One line in the listing below contains "Where should I". Repeat that line and each line after it exactly, ending with the last one.

SOURCE DATA:
********************
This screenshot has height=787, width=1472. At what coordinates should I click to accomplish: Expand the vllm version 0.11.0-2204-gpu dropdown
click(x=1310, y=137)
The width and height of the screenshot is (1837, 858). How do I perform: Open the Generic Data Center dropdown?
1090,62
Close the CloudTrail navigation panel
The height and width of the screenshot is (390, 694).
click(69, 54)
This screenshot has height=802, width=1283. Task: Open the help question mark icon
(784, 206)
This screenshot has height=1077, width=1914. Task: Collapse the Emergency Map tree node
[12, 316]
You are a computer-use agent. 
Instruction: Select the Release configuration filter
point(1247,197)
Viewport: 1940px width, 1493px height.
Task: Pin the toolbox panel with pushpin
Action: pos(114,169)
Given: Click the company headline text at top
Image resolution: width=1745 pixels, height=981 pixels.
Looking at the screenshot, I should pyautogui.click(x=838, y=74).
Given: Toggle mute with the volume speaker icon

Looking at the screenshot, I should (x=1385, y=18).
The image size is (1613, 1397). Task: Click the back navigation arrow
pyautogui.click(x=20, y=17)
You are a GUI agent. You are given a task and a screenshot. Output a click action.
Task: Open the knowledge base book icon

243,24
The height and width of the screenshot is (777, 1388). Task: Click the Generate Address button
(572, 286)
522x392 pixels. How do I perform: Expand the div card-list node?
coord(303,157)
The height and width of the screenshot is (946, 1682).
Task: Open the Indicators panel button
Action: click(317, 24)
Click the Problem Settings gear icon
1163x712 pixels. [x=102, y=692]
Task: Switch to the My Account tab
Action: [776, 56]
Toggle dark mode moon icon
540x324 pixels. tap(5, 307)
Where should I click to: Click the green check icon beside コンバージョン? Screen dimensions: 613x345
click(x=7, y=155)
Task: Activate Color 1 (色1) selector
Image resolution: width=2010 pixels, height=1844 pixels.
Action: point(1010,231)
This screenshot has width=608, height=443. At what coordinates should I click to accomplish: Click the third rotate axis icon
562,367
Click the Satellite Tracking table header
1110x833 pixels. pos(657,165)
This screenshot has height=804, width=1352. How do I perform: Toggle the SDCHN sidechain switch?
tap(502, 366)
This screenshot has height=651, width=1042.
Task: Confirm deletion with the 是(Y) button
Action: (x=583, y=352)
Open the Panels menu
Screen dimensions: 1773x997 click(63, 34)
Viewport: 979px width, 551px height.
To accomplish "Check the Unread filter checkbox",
********************
ANSWER TO THE EXERCISE:
Where should I click to: Click the green check icon beside コンバージョン? Screen dimensions: 613x345
click(x=7, y=155)
Task: Activate Color 1 (色1) selector
Image resolution: width=2010 pixels, height=1844 pixels.
Action: point(1010,231)
This screenshot has width=608, height=443. At what coordinates should I click to accomplish: Click the third rotate axis icon
562,367
Click the Satellite Tracking table header
1110x833 pixels. pos(657,165)
This screenshot has height=804, width=1352. How do I perform: Toggle the SDCHN sidechain switch?
tap(502, 366)
This screenshot has height=651, width=1042.
Task: Confirm deletion with the 是(Y) button
Action: (x=583, y=352)
Open the Panels menu
Screen dimensions: 1773x997 click(63, 34)
Viewport: 979px width, 551px height.
To accomplish "Check the Unread filter checkbox",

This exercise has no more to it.